总之,Keap1对Nrf2稳定性的调节决定着Nrf2依赖的抗氧化防卫反应的开关和反应强度。在此基础上,影响Keap1-Nrf2信号通路的新的调节元件及其调节机理不断被揭示。这些新发现的调节因子多是通过干扰或损坏了Keap1与Nrf2的相互作用, 从而提升或减弱了细胞的抗氧化反应能力。比如, p21能与Nrf2的DLG结合, 氧化应激情况下, p21表达上调,干扰了Keap1介导的Nrf2的泛素化,增强了Nrf2依赖的机体抗氧化防卫能力[6]。另外,PALB2,BRCA复合物的一个成分,能与Keap1相互作用,促进Nrf2聚集在细胞核内[8]。P21, PALB2上调Nrf2依赖的抗氧化防卫反应,有利于维持基因组的稳定性。
DJ-1(PARK-7),一个癌症与帕金森病相关的蛋白,能促进Nrf2的稳定。帕金森病等一些神经退行性疾病可能与DJ-1功能的丧失有关,DJ-1功能的缺失提升了脑细胞的氧化应激, 导致了细胞凋亡[9]。最近发现,细胞的自噬(autophagy)缺陷会导致Nrf2过分表达,细胞抗氧化能力上调,这是很多肿瘤细胞常见的现象,也是肿瘤耐药的重要原因之一。细胞的自噬
(autophagy)缺限造成细胞内p62蛋白积累,而p62可特异地与Keap1相互作用,从而激活Nrf2信号通路[10, 11]。另一些肿瘤细胞特别是肺癌细胞通过Keap1或Nrf2突变,永久地激活了Nrf2的下游信号通路[12]。
由上可知,Nrf2介导的抗氧化防卫反应是把“双刃剑”[13]。对于肿瘤细胞而然,Nrf2信号通路的激活有利于癌细胞的生存,促进药物代谢,导致肿瘤耐药性问题[13, 14, 15];对于正常细胞而然,Nrf2信号通路的适当的激活可以增强细胞的抗氧化应激能力,维持细胞内的氧化还原平衡,减少自由基和化学致癌原对细胞的损伤,从而保持细胞正常的生理功能。因此研发Nrf2小分子化学抑制子可以和癌症化疗药物结合使用,增强化疗的效果[14];而Nrf2的小分子化学诱导子可预防或延缓氧化应激相关疾病的发生和发展[16-22]。

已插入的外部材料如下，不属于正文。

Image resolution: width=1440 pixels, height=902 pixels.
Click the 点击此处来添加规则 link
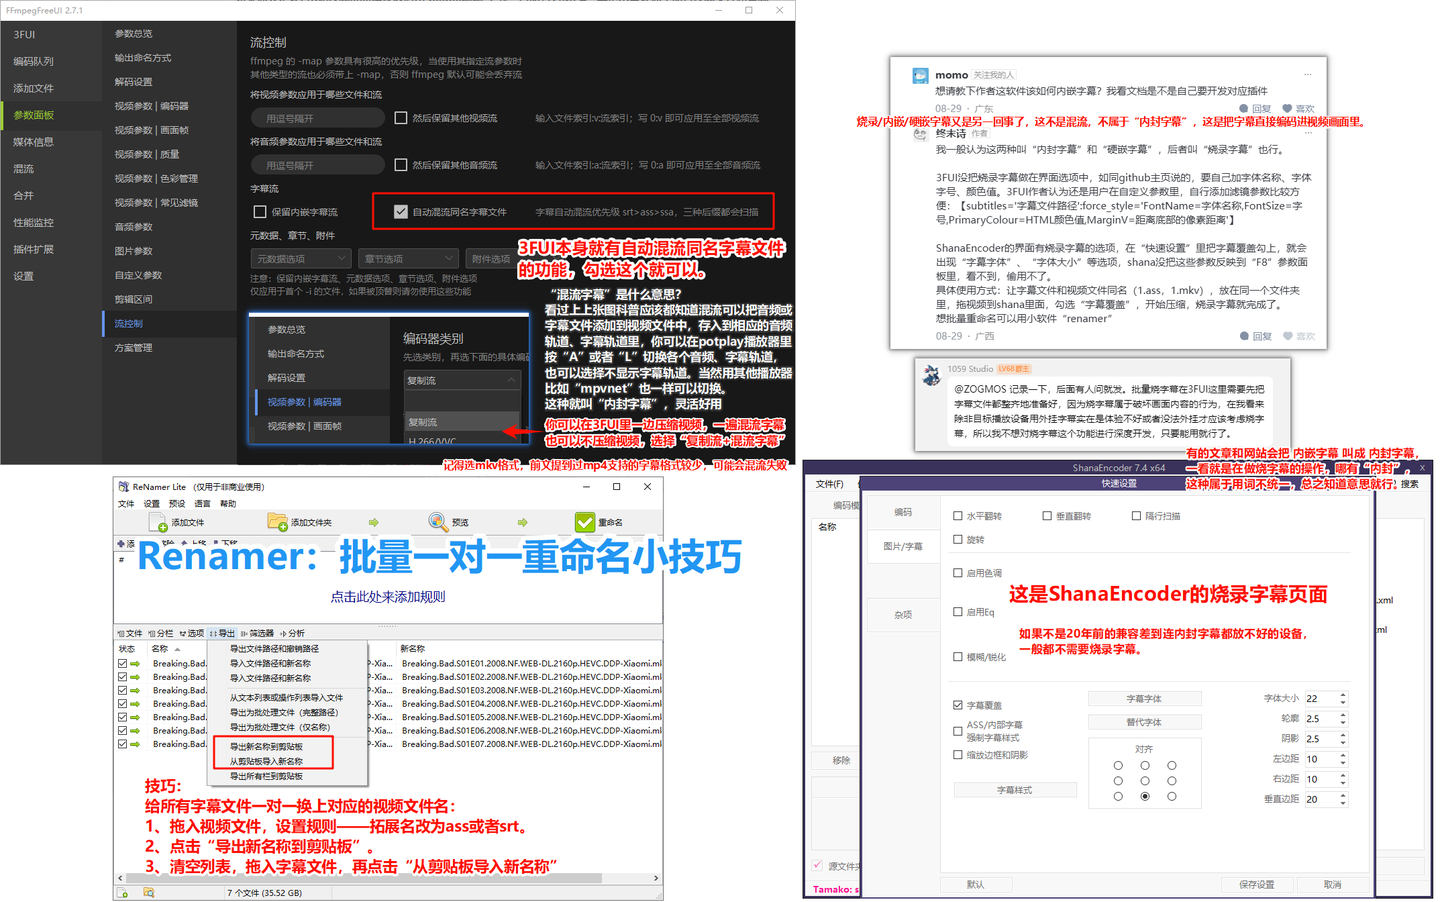pos(389,597)
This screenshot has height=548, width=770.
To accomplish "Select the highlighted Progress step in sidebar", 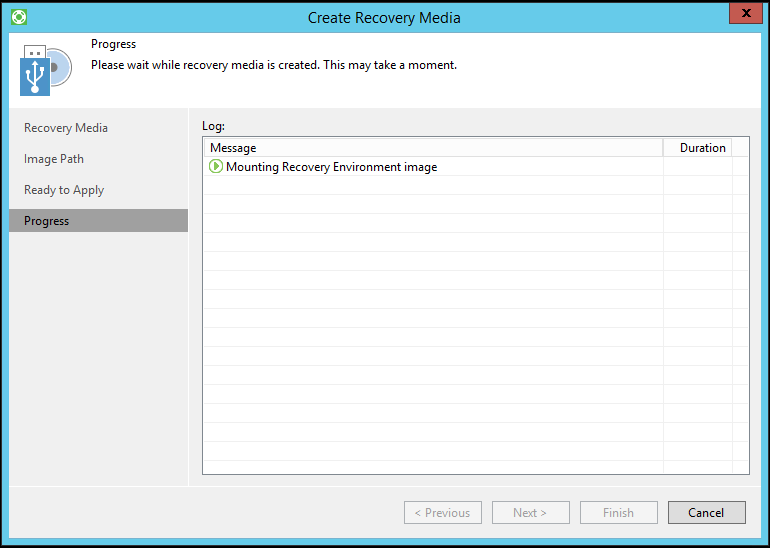I will [47, 221].
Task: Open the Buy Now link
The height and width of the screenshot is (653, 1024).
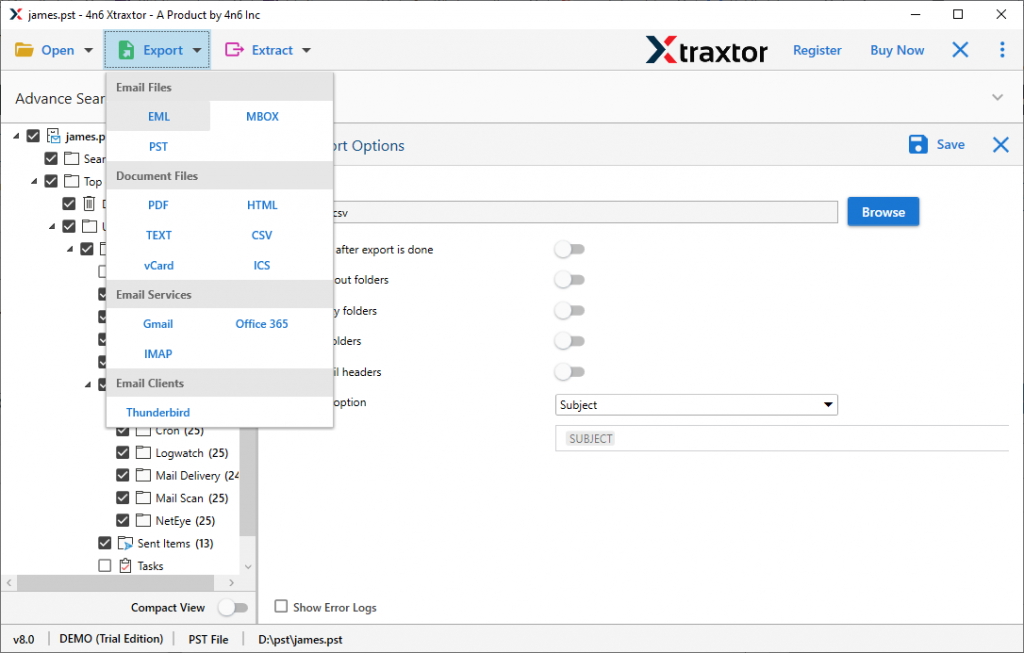Action: [x=896, y=49]
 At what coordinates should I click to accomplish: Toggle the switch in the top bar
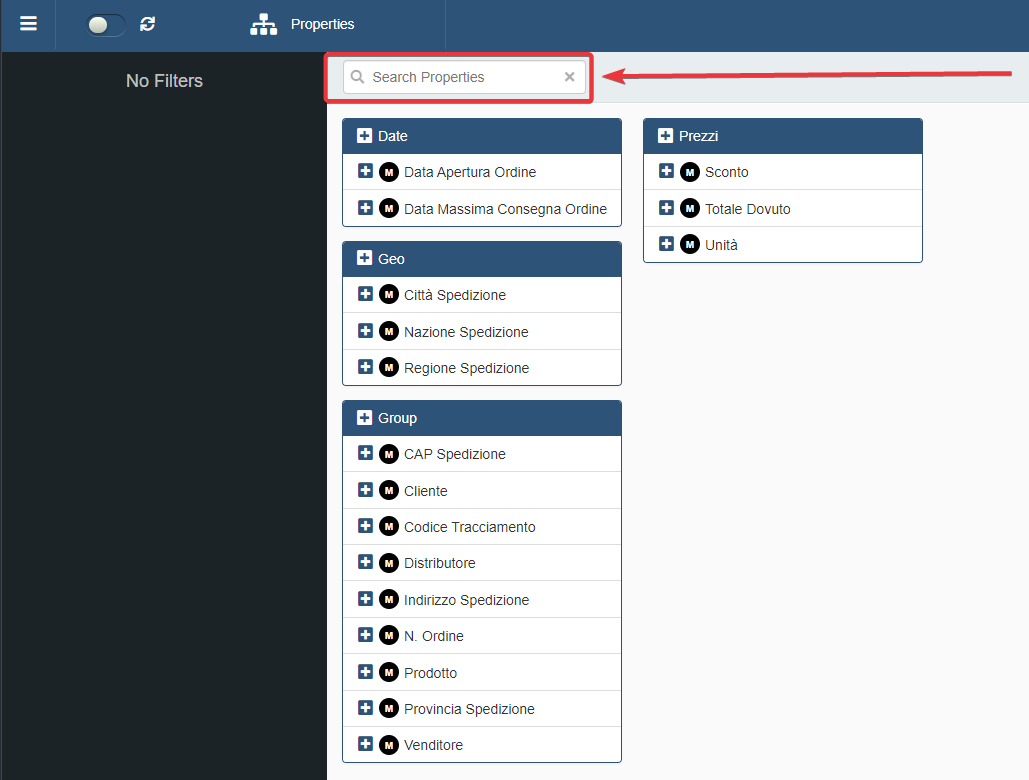click(106, 25)
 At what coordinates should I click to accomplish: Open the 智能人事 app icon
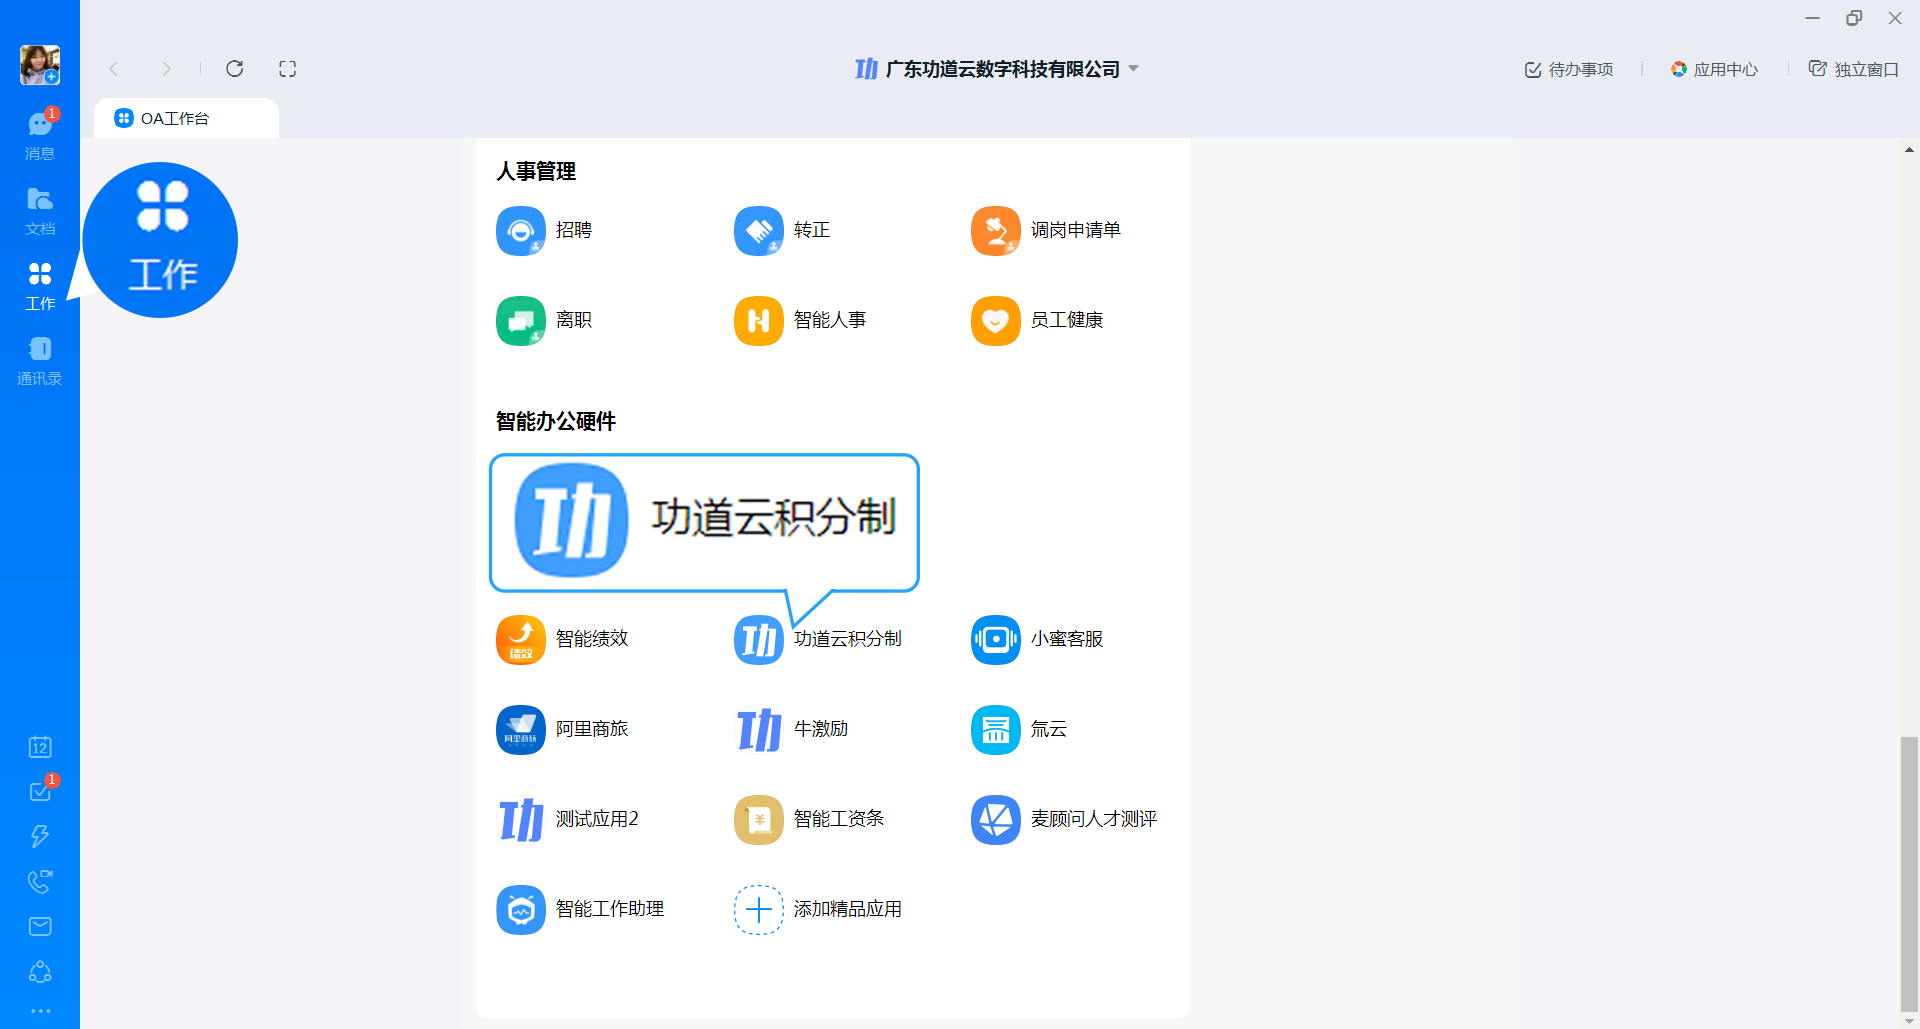click(759, 321)
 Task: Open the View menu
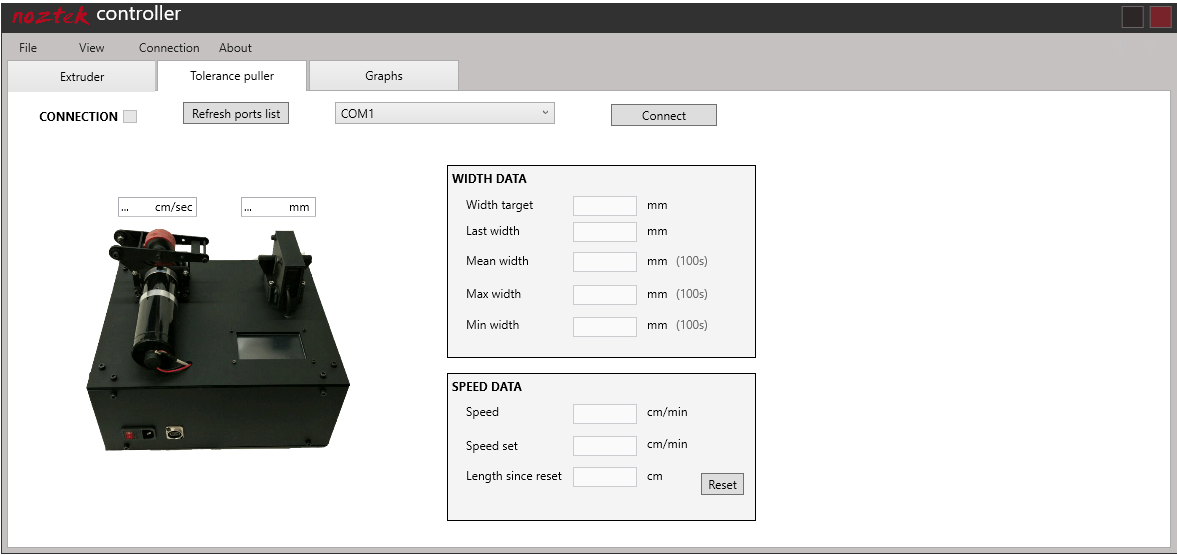(91, 48)
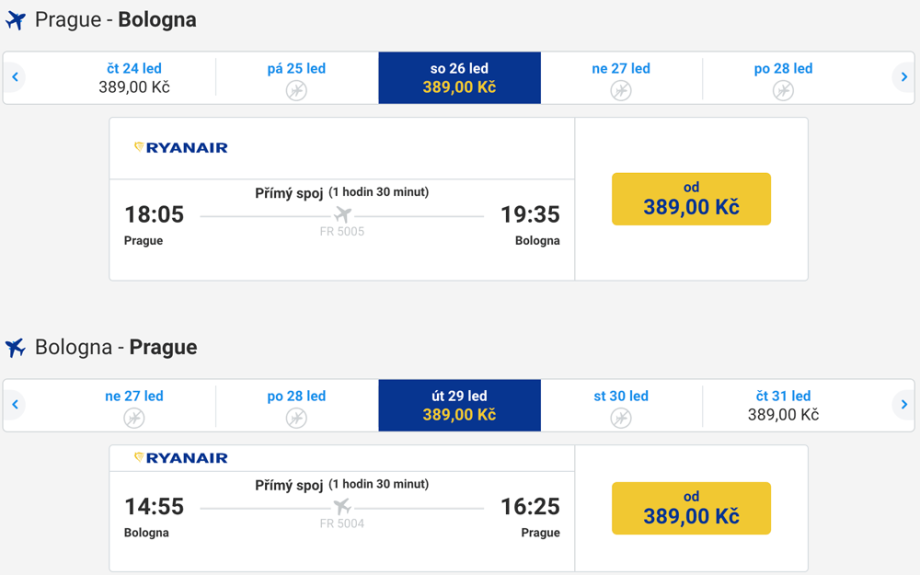Book the outbound flight for 389,00 Kč
The image size is (920, 575).
[x=691, y=199]
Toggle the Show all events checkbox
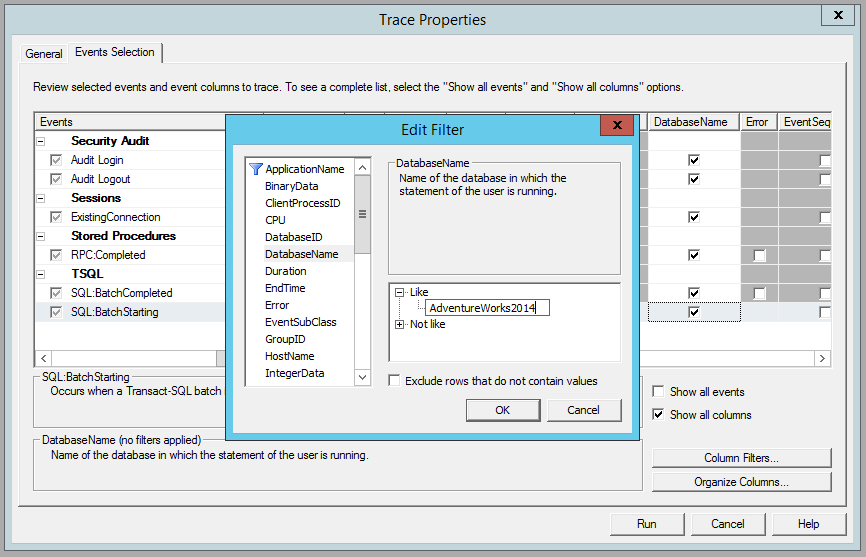This screenshot has height=557, width=866. pos(658,392)
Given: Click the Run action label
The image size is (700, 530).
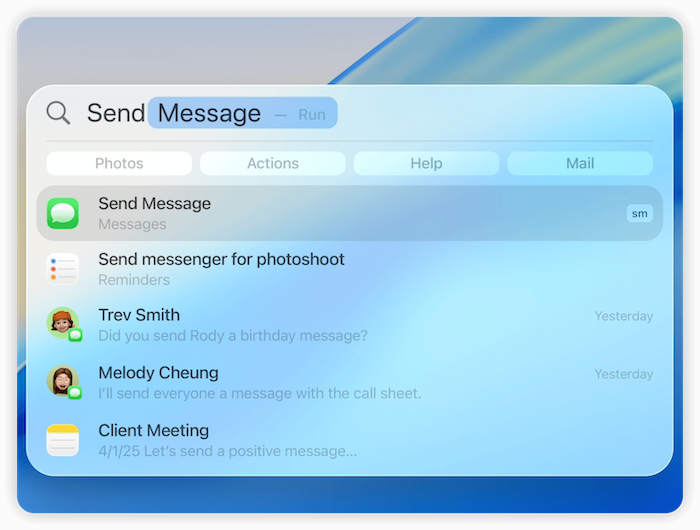Looking at the screenshot, I should click(312, 114).
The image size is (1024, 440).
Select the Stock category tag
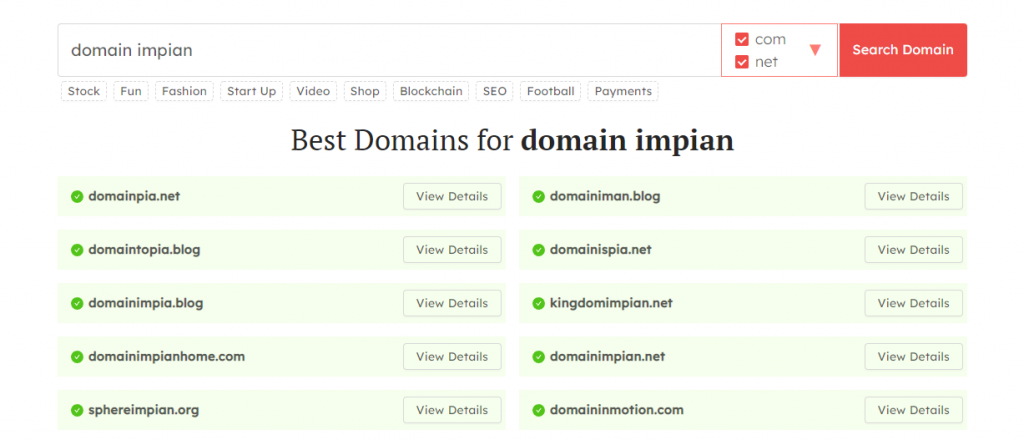84,91
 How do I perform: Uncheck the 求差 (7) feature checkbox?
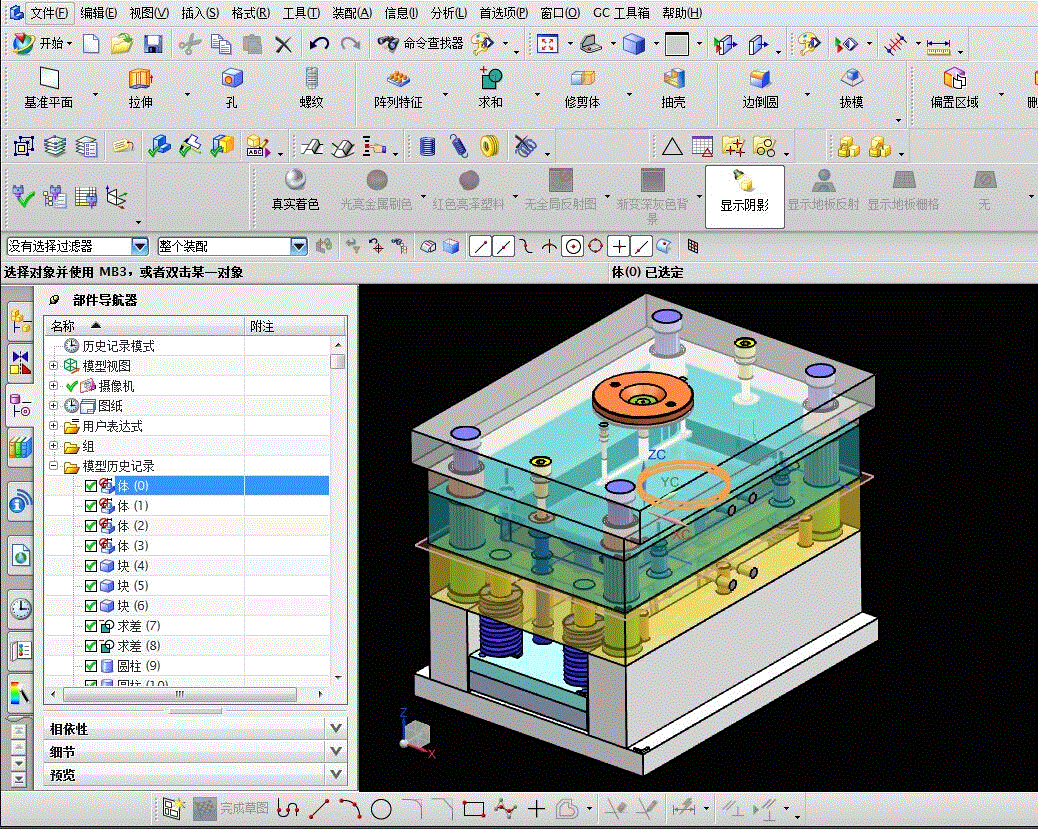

近年来中国一些地方出现了一些癌症乡县,这可能与环境污染,如地下水砷污染,化工废物的污染相关。Nrf2是人体抵御环境污染伤害的最重要的调节子。Nrf2化学诱导子可有效减轻这些化学致癌原等有毒物质对人体的伤害。大量流行病学和实验室研究已经表明一些植物性化学成分,能诱导Nrf2的激活,预防癌症的发生发展[25]。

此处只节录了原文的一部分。